- Task statement:
Would you transcribe the line that holds "Instruction: Open chore(playground)", plus every line beneath it through the end of the data, exactly and with nothing added?

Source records
******************************

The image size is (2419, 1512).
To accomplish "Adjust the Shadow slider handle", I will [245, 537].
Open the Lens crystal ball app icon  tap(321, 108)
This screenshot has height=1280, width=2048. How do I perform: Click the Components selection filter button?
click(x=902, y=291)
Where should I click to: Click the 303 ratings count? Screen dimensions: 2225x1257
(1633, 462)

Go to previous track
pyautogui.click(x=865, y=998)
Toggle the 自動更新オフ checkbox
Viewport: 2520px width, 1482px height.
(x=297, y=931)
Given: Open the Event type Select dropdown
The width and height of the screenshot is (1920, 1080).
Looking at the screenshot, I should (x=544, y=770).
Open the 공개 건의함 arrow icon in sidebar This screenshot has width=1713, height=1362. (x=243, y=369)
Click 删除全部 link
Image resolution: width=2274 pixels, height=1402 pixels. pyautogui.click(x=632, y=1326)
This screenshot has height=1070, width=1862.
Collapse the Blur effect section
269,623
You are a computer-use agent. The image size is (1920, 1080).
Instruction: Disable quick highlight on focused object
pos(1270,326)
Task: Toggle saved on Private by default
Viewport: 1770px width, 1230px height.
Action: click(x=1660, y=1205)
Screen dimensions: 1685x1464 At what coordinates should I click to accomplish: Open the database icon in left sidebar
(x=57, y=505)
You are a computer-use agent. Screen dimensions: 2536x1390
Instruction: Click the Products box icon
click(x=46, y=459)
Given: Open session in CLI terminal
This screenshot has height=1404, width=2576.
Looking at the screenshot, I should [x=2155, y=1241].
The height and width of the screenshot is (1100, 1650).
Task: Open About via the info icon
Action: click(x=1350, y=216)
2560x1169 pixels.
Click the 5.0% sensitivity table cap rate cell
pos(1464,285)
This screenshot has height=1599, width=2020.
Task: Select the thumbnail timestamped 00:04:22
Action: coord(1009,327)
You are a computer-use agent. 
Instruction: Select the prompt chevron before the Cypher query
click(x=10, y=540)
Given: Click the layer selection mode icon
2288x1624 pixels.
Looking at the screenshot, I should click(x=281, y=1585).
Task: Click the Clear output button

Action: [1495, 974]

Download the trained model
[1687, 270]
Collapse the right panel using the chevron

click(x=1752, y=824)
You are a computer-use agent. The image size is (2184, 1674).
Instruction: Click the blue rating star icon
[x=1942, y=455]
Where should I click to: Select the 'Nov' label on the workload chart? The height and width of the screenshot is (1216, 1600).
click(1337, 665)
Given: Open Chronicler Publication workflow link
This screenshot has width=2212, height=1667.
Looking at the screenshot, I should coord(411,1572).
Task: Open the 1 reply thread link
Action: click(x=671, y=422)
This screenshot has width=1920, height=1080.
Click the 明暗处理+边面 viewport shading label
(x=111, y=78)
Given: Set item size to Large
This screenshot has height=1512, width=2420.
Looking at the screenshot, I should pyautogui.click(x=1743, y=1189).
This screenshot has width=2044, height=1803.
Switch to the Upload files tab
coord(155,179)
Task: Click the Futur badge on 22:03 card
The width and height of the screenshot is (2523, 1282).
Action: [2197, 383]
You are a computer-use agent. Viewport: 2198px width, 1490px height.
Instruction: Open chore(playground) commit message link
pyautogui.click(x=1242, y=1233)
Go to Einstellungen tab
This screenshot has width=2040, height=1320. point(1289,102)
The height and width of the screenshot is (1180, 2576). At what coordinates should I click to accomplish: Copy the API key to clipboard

******************************

- Solution for this problem:
Instruction: Open chore(playground) commit message link
pyautogui.click(x=1242, y=1233)
Go to Einstellungen tab
This screenshot has width=2040, height=1320. point(1289,102)
The height and width of the screenshot is (1180, 2576). At what coordinates should I click to accomplish: Copy the API key to clipboard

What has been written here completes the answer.